Wie entwickelt sich der Bikesport bei den Frauen?

Barbara Linder, Leiterin Velola Bikeshop sowie Leiterin Events und Kurse Velolas, gibt Auskunft über frauenspezifische Aspekte im Bikesport und die gegenwärtige Entwicklung.

Zurzeit, gerade auch während den letzten zwei, drei Jahren, ist ein deutlicher Ansturm der Frauen auf das Biken erkennbar. Früher war die Zunahme von Frauen im Bikesport eher zögerlich. Klar gab es schon immer Frauen in dieser Sportart, aber ein solcher Zuwachs ist eine neuere Entwicklung. Laut Statistik liegt der Anteil von bikenden Frauen im Moment bei rund 26 % Prozent. Also eigentlich schon ein ziemlich hoher Anteil, wenn man bedenkt, dass diese Sportart zu Beginn eine reine Männerdomäne war.

Die Vorstellung, dass die Frau mit den Kindern unten bei der Talstation auf ihren bikenden Partner wartet, ist nicht nur veraltet, sondern generell ein Klischee. Die Frauen drehen selbst ihre Runden, wechseln sich mit ihren Partnern ab, oder die Kinder fahren gleich mit.
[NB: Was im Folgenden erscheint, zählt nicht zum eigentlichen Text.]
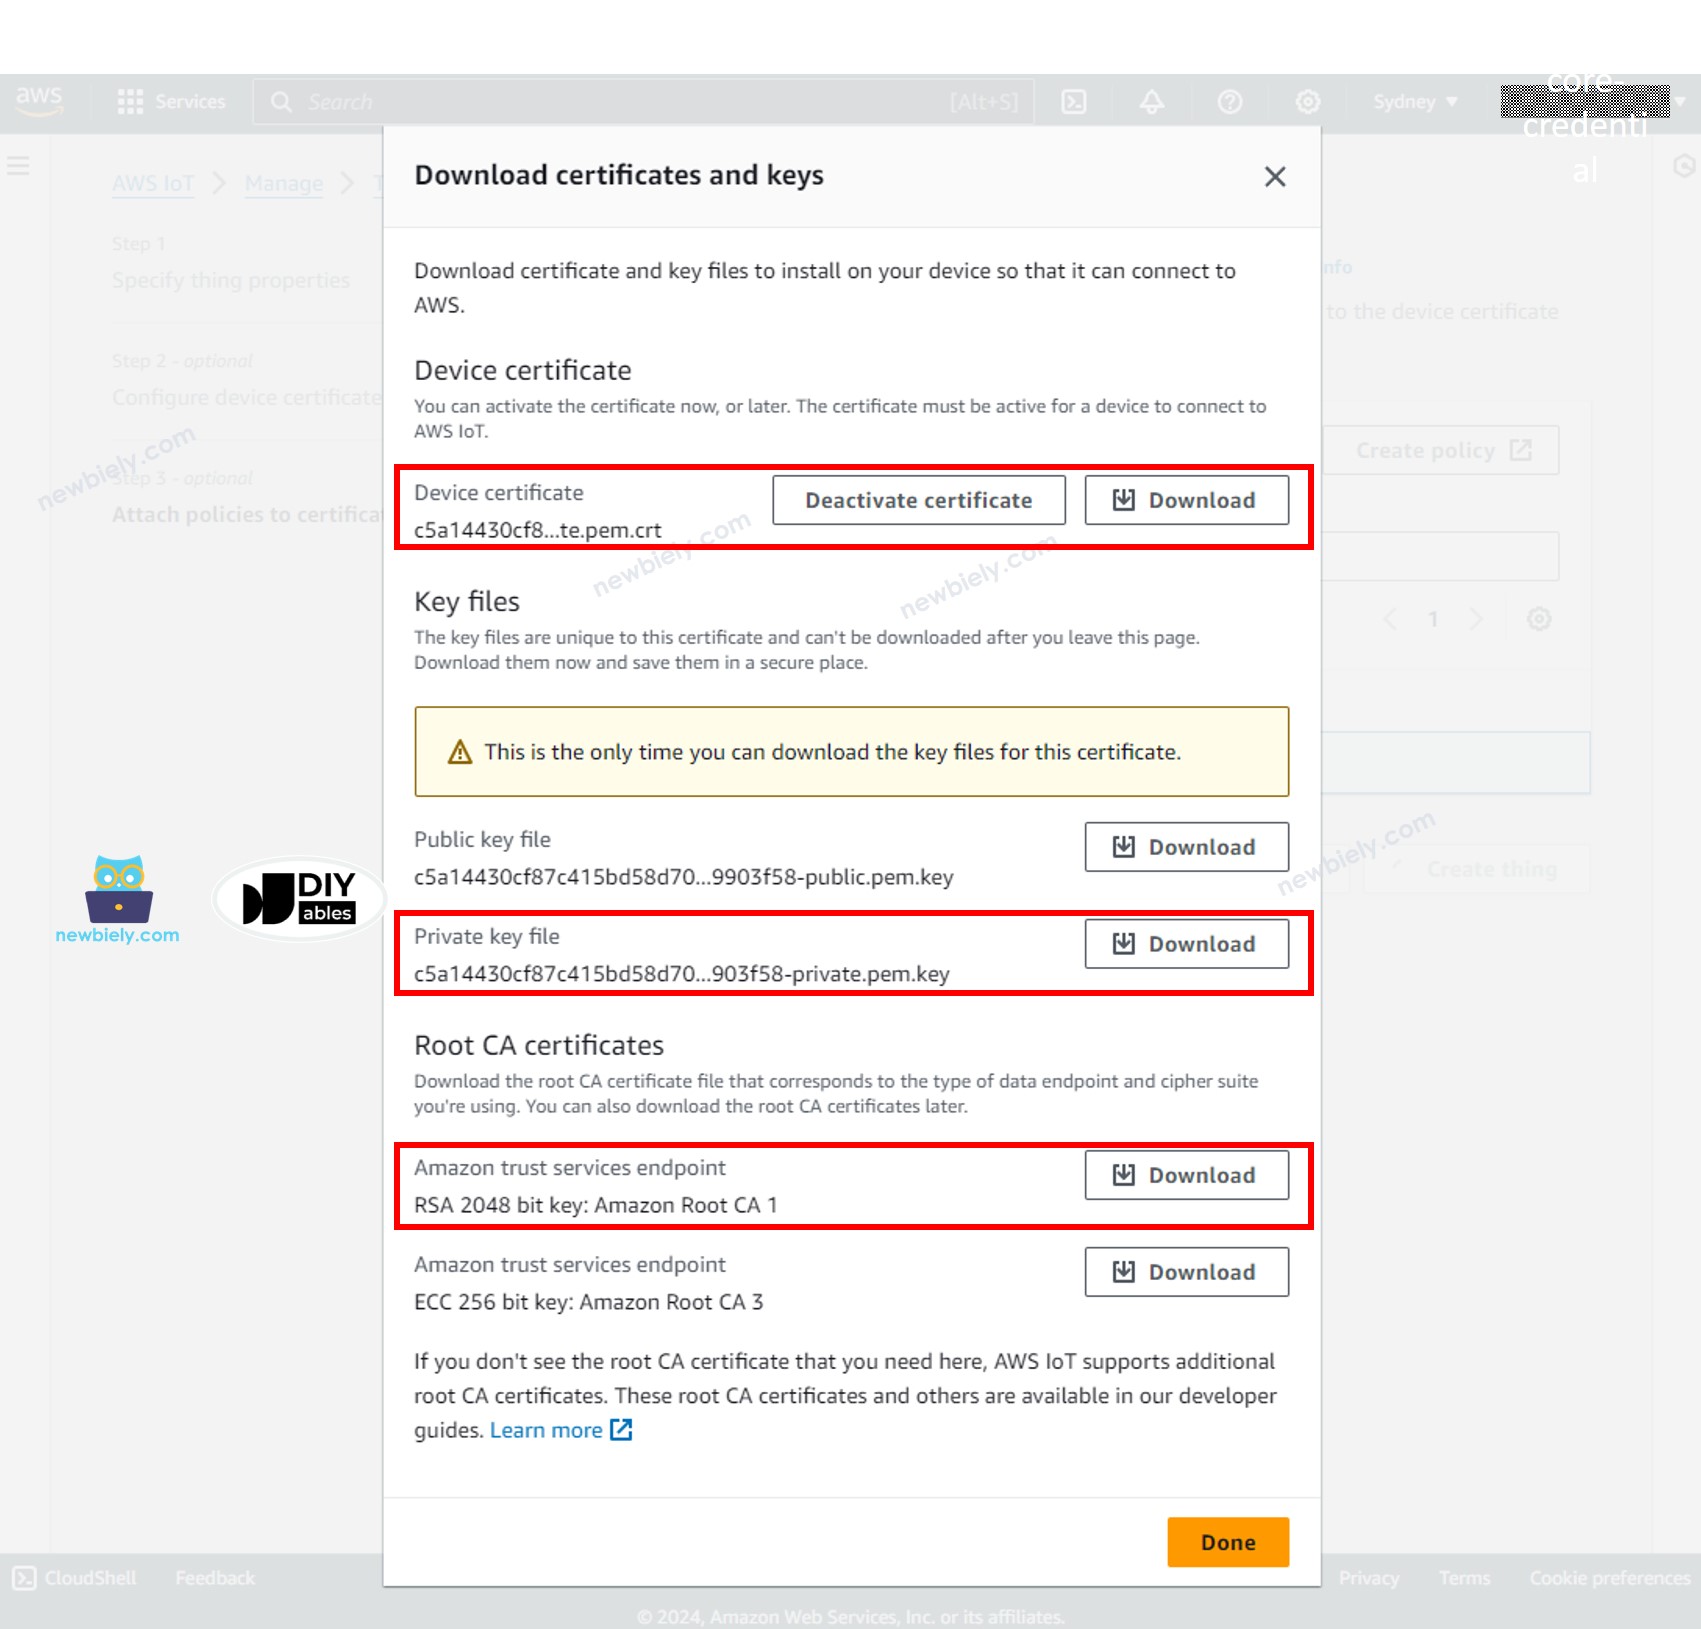Open the settings gear in top navigation
Image resolution: width=1701 pixels, height=1629 pixels.
point(1308,101)
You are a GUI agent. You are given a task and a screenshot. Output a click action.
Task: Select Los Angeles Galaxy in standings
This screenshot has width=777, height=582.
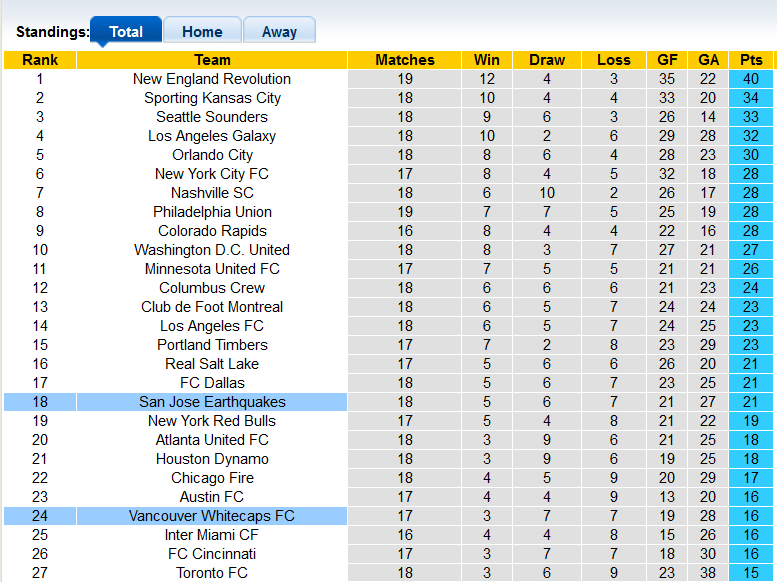[x=212, y=136]
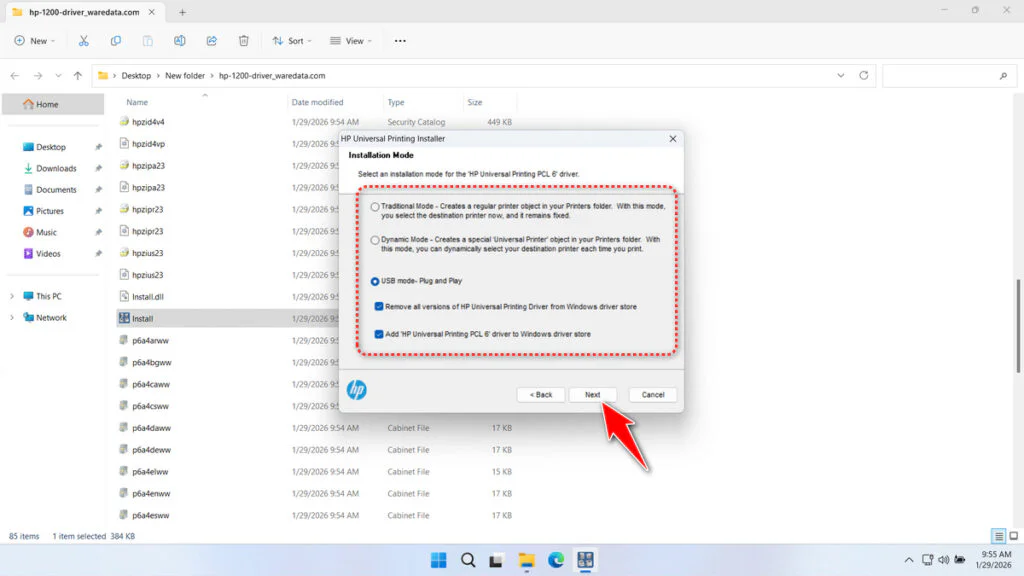Click the Copy icon in the toolbar
This screenshot has width=1024, height=576.
pos(116,41)

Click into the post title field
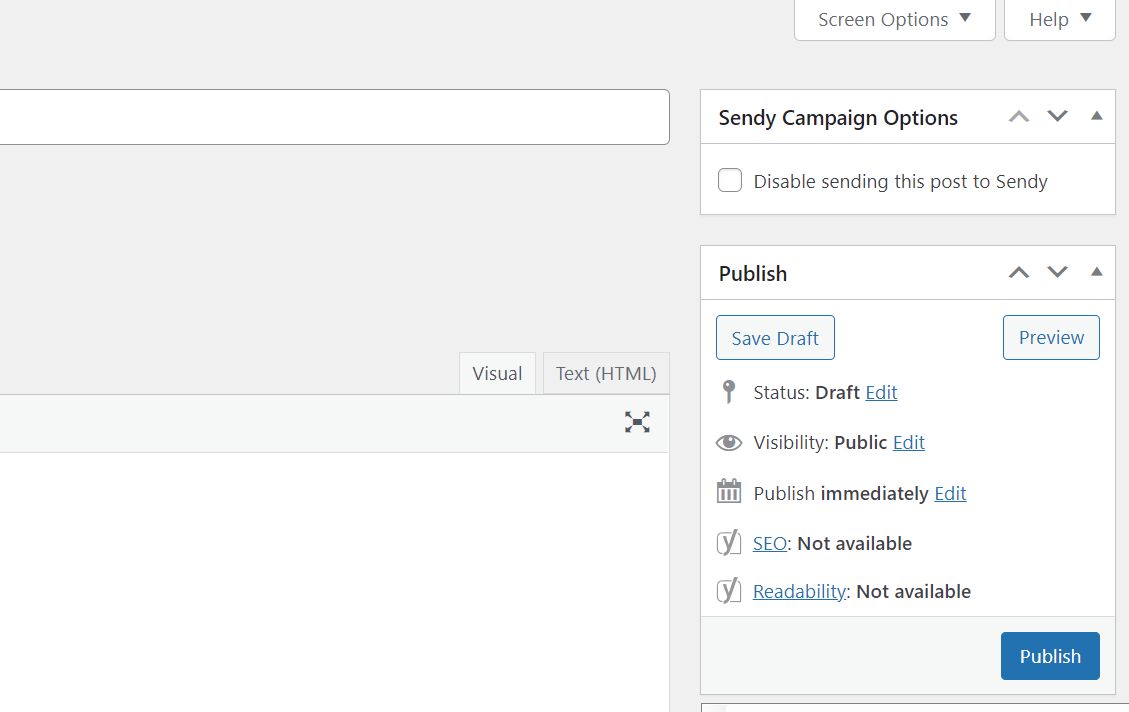tap(330, 117)
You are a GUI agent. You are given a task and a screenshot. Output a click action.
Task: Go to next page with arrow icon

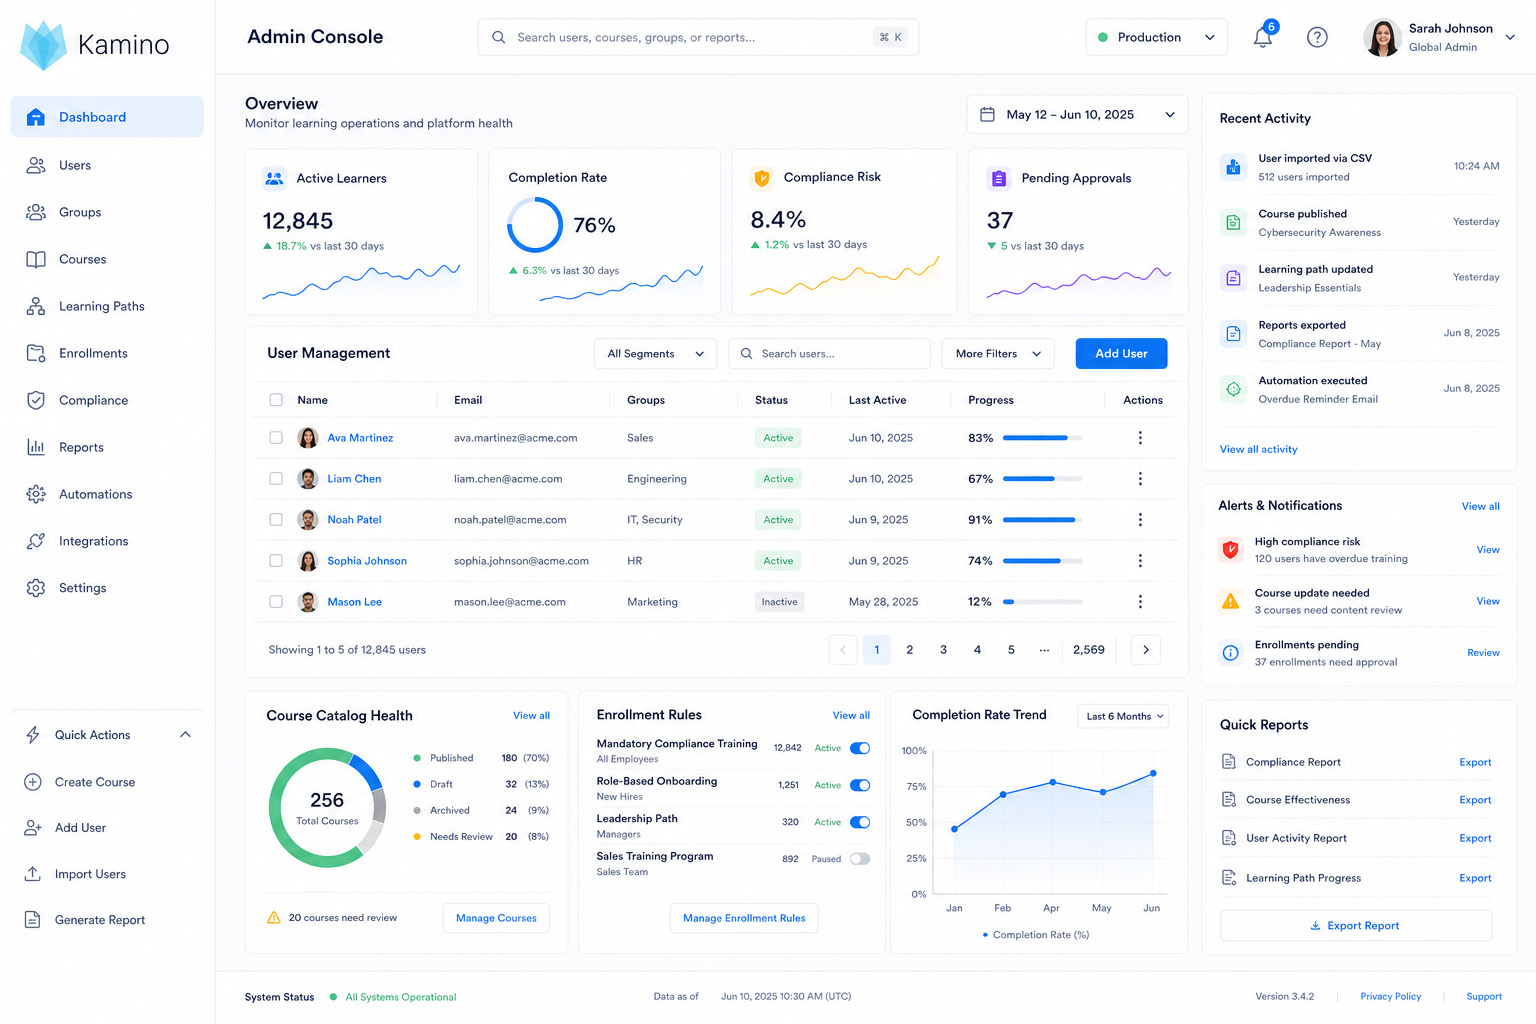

Frauen erwarten gerade in Bezug auf Kleidung, Fahrräder und Trails frauenspezifische Dinge. Es gibt Frauen, die ganz farbig sein wollen, es gibt aber auch Frauen, die eher schlicht unterwegs sind, wobei die Kleidung kaum (um erneut mit einem Klischee zu brechen) eine grosse Rolle spielt. Wichtiger ist die Tatsache, dass die Accessoires passen und, ebenfalls entscheidend, dass sie im Idealfall von Frauen hergestellt beziehungsweise entwickelt worden sind. Es gibt immer noch ganz viele Marken, die eine Frauenlinie führen, diese aber von Männern entwickelt und designt werden. Gerade bei den Bikes. Es stimmt zwar, dass Velos eigentlich Unisex sind, aber was tatsächlich passiert ist folgendes: Man(n) baut Fahrräder für kleine Männer und bezeichnet sie als Frauenfahrräder.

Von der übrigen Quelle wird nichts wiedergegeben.